Week nine of the Super 14 proved a bridge too far for our franchises, four of which lost. It has been unkindly suggested that the reason all five didn’t lose was that the Stormers had a bye.
The other team without a game was the Reds, which meant that the same joke would have applied in Australia, were it not for the fact that the Force beat the Sharks in Perth and the Brumbies did likewise against the Lions at Ellis Park.
Was it mere coincidence that Springbok coach Jake White chose this week to come out of hibernation and say, ”we must be realistic and not jump the gun. It’s not just a case of arriving in France and winning the World Cup”?
Traditionally, of course, the last five weeks of log play in the Super 14 has been a time for hand wringing and wondering where on earth White is going to find 15 players worthy of representing South Africa.
We are accustomed to having one side hanging in by its fingernails with an outside chance of making the semifinals, the rest having long since surrendered all hope of making the knockout stages. Yet here we are, still contemplating at least two and possibly three of our sides finishing in the top four.
That despite the fact of those four losses and despite the reversal of fortunes in the Antipodes. Time for a cold shower in the bathroom of oblivion and the realisation that one defeat does not make a season any more than (in the case of the Sharks) six successive wins does.
South African teams have done an awful lot right this year, so now is not the time for gloom and despondency. Now is the time to plot a path through to the semifinals using pragmatism rather than false bravado.
For the Sharks, it is fairly simple. This week, they must win against the Reds at Ballymore. Under Eddie Jones, the former powerhouse of Australian rugby has a demolition order standing over it.
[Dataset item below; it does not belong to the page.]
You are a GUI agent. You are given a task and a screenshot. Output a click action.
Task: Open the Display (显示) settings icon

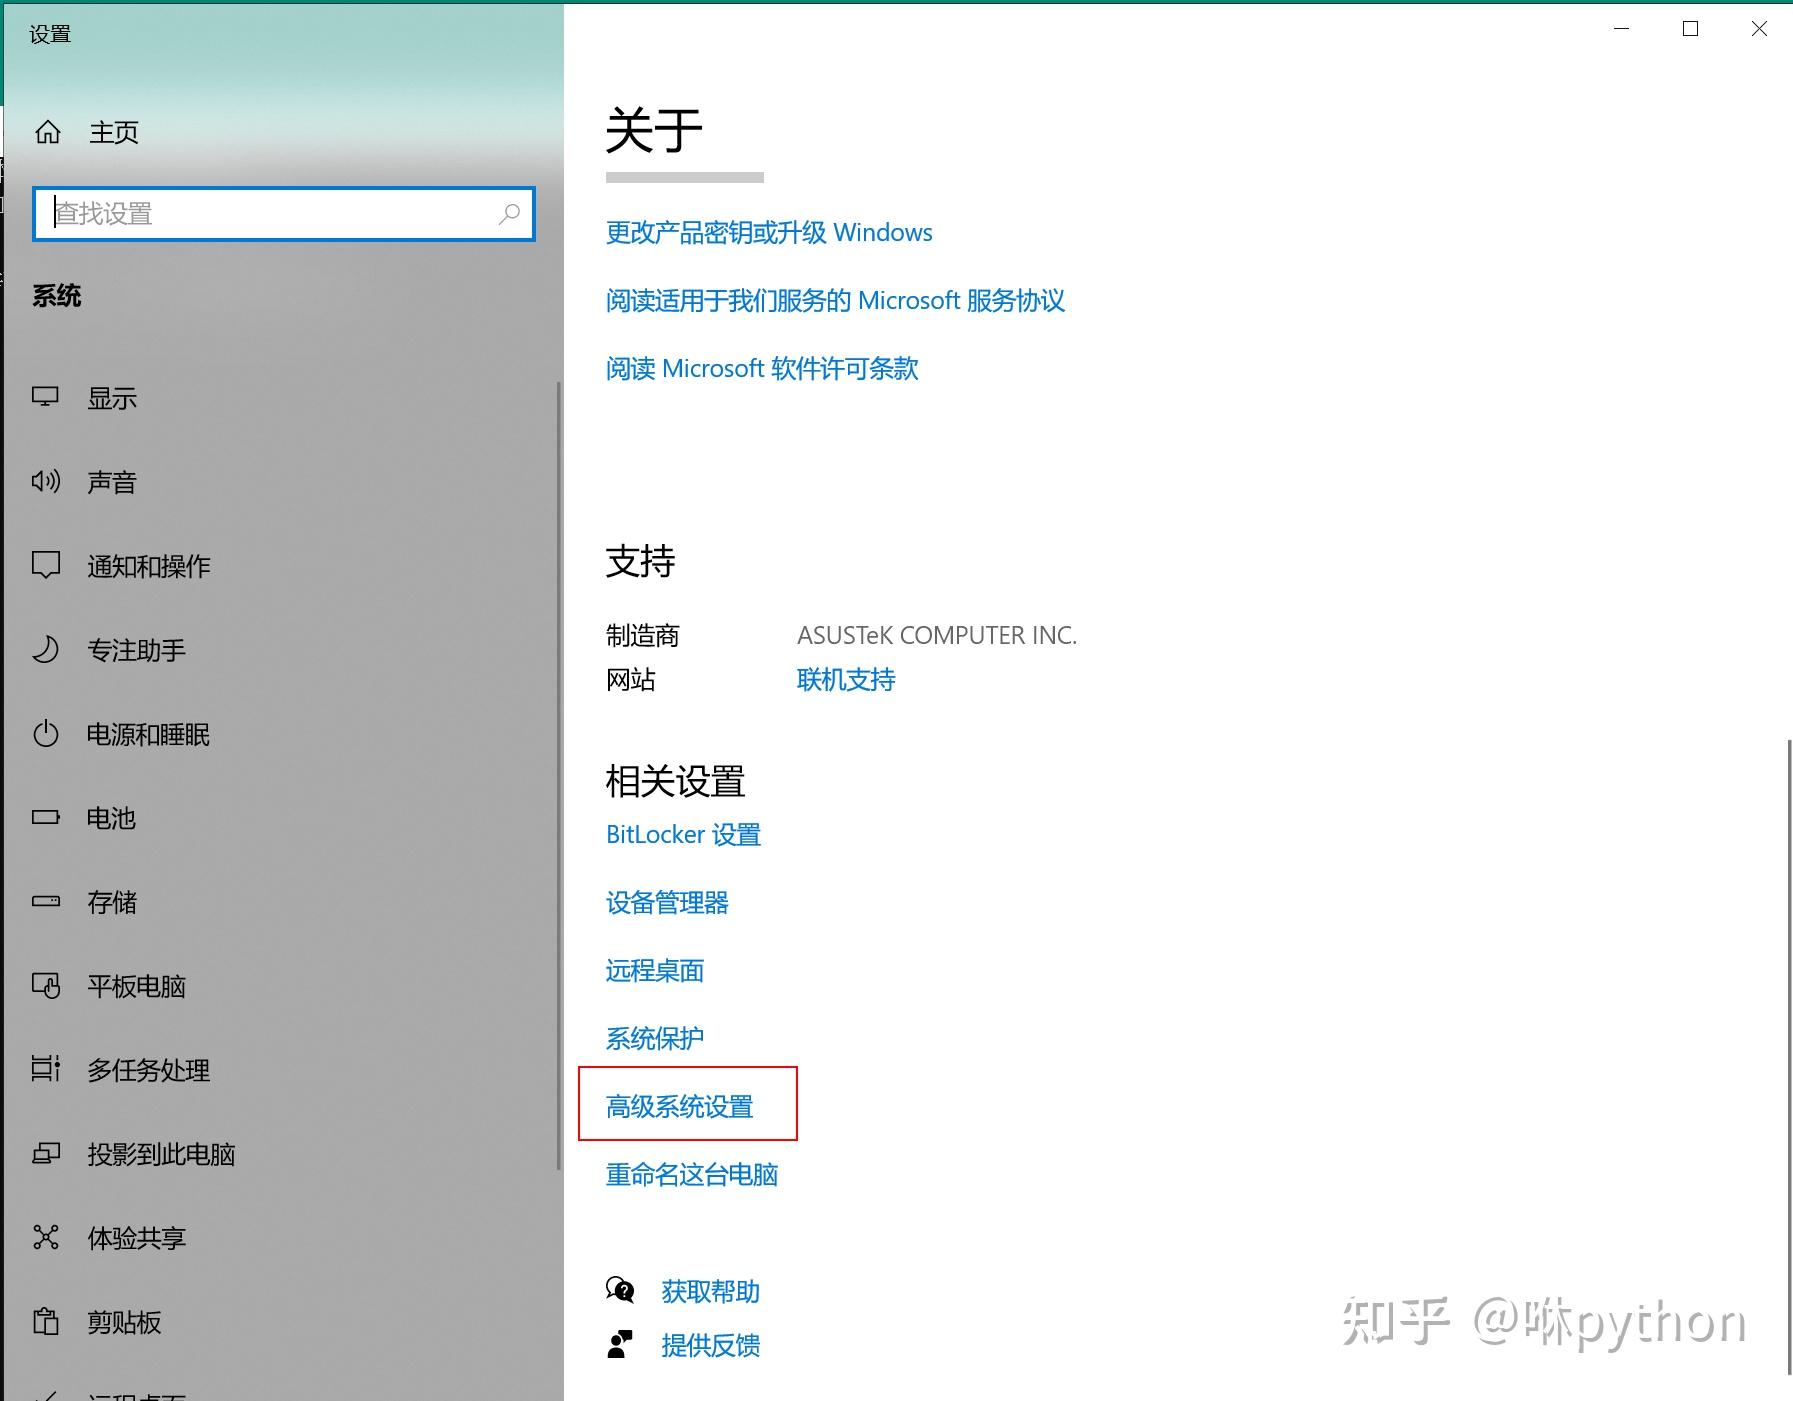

Sharks skills coach David Campese, the greatest Wallaby of them all, is not on tour with the team and found time last week to express his grave concerns about the direction in which Australian rugby is heading, even while the Force were beating the Sharks.
He said: ”I’ve been telling the ARU (Australian Rugby Union) for years that it’s utter madness to even contemplate a fourth franchise. We simply don’t have the player base to justify it. All that’s happened is that the Force have lured some good players away from the other three teams and now they’re strong and the others are weak.”
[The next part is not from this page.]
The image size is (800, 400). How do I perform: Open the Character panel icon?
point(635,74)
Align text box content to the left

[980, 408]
Campese, for one, is not expecting the Reds to regain their footing against the Sharks. Right now, Dick Muir’s squad may be going through a crisis of confidence, but they remain a good side. They have, moreover, a game in hand on all three of the sides immediately below them on the log.
Win against the Reds and the following week’s encounter with the Blues in Auckland represents an eight-point swing, with the Kiwi unit currently top of the log and the Sharks fourth. The Sharks finish against the Chiefs (away), the Lions (home) and the Stormers (away). None of these games should be considered onerous for a team with genuine title ambitions.
The Bulls lie in sixth position on the log, but their three wins on the road together with their run-in means that they are now at shorter odds than the Sharks to clinch a home semi-final. After this week’s bye, they play the Stormers, Blues and Reds at Loftus and the Lions across the Jukskei in Johannesburg.
The third local side with lingering hopes of a top-four finish is the Lions. In an unprecedented fixture fuddle, the Lions play all four of the other South African teams in the last month of log play, two at home and two away. Posterity will decide on whether this was a good or bad season for our teams based squarely on the results of those last four Lions fixtures, it seems.
Eleven previous seasons of Super Rugby have taught us to expect the worst. The wrong teams will win and lose and, as usual, we will have to be content with one team, probably the one that finishes fourth in the log, to represent South Africa in the semi-finals. This year, it’s going to be different. Trust me.